AIM OF THE EXERCISE:
In the records below, find the line that contains "This screenshot has width=586, height=712.". Retype that line and all the lines after it through the end, leaving out the pictures.

[Collected data]

□ □ □ □ □ □ □

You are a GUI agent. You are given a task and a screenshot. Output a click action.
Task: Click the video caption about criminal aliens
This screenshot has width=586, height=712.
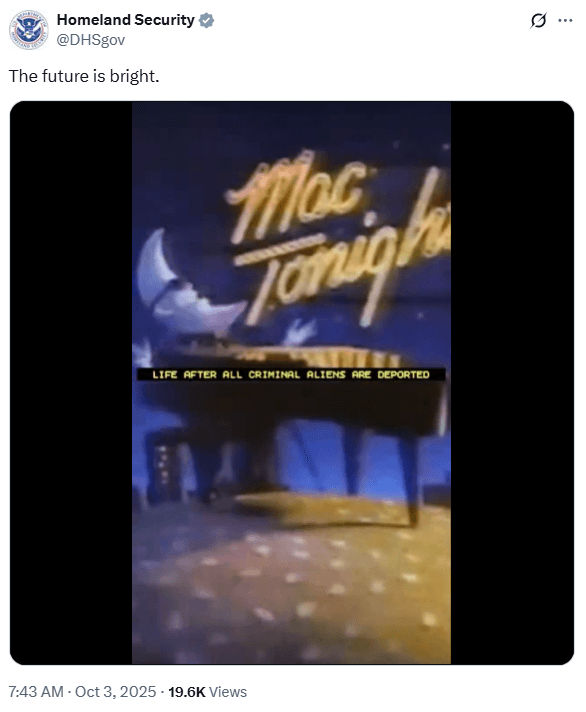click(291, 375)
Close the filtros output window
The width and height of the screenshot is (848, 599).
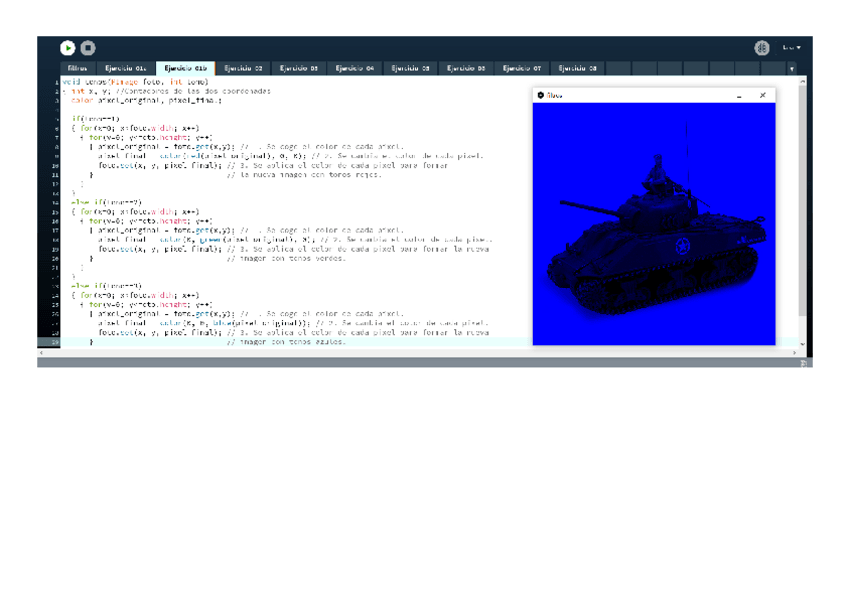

□ □ □ □ □ □ □

EXPECTED ANSWER:
This screenshot has width=586, height=712.
click(291, 375)
Close the filtros output window
The width and height of the screenshot is (848, 599).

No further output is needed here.